他却只摆摆手,起身准备离开,边走边轻轻说着:“借你这耳钉,不过是怕你下次再来翻教授的办公室。”
……原来他知道啊。还耍我,过分。
这么一折腾,课也快要开始了,我索性先到教室里等着。看着其他学生慢吞吞地进来,第一次体验到了当个乖孩子的感觉。
可是坐了一会儿,却发现其他人都用种奇特的表情看我,最后似乎有个看不下去了的大哥,他拍拍我的肩,红着脸说:“同学,你是不是走错班级了?”
“没有啊。这节不是安娜教授的炼制课么?”
“是啊……可是我没在我们班看见过你啊。”
“哦。因为我每两个星期来上一天课。”我很友好地朝他笑笑。
“……”这位大哥的脸更红了。
随着高跟鞋在大理石地面极有节奏的叩击声,一位蓝发碧眼的性感女郎走进教室。她环视了一下全班,然后才缓缓开口:“今天我要讲的是弓箭的制作……”
我听到这儿,心里一乐。本来还担心我突然上前提问会让教授觉得奇怪,现在真是巧。
“……首先要准备的材料是:紫杉木,鹰羽,牛筋……”
余光看到其他同学都提笔在记,我有些不太好意思,便转头对刚才那位大哥说道:“同学,借支笔和纸。”

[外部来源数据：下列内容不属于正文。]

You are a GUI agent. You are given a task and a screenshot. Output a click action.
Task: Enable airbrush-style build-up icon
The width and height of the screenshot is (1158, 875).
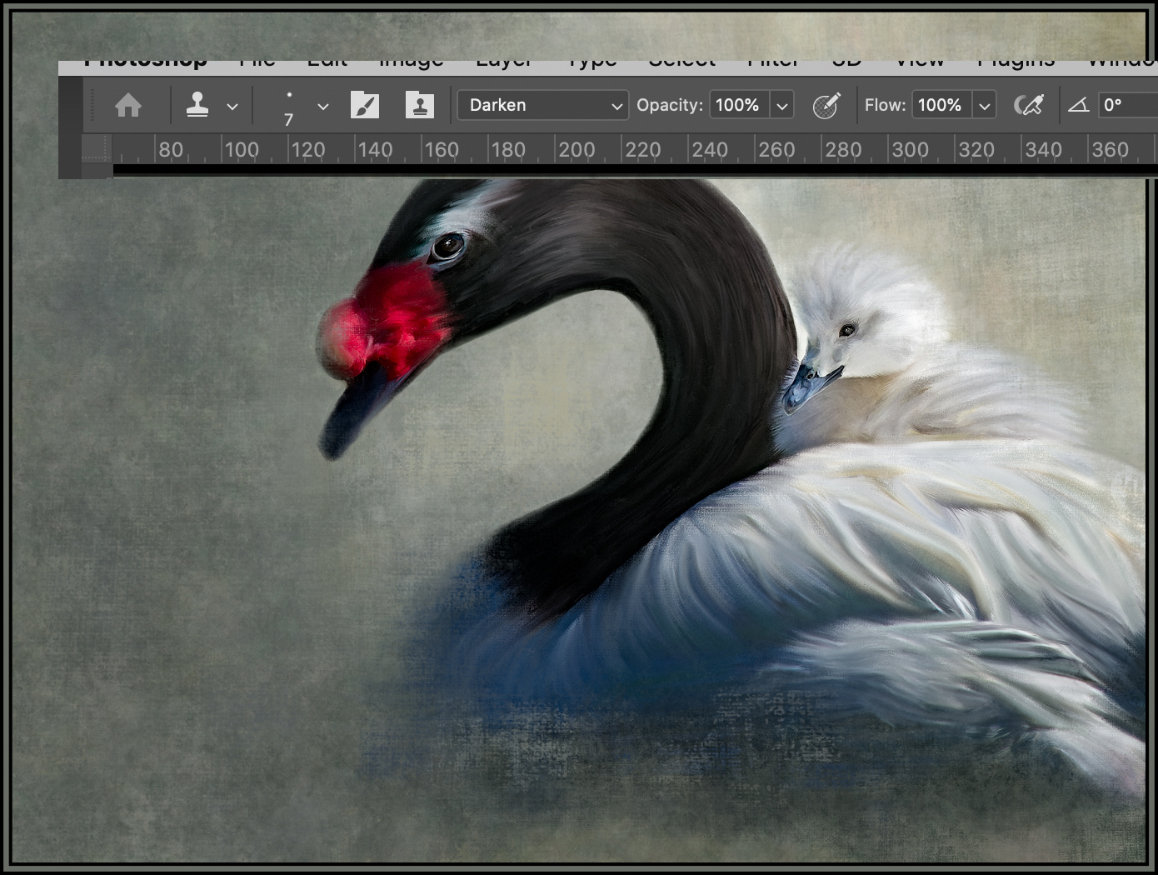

大哥分外疑惑地看了我一眼,然后才红着脸把东西塞过来。也难怪,考上这所学院的几乎都是勤奋好学的乖孩子,像我这样一成形就高高兴兴地懒得来上课并且好不容易来一次连纸笔都不带的人,在他们眼中估计就是异类了。而且过分的是,这个异类之所以这么奇异不是因为太强而是太懒太烂……唉,想想我都对不起教授们。
回想开学那天,德伦教授是多么喜气洋洋又慷慨激昂地跟台下的我们说:“同学们,我知道,现在你们能坐在这间教室,就证明了你们都是精英啊!作为一名精英,我相信你们一定会加倍努力奋斗,以为族争光为荣……”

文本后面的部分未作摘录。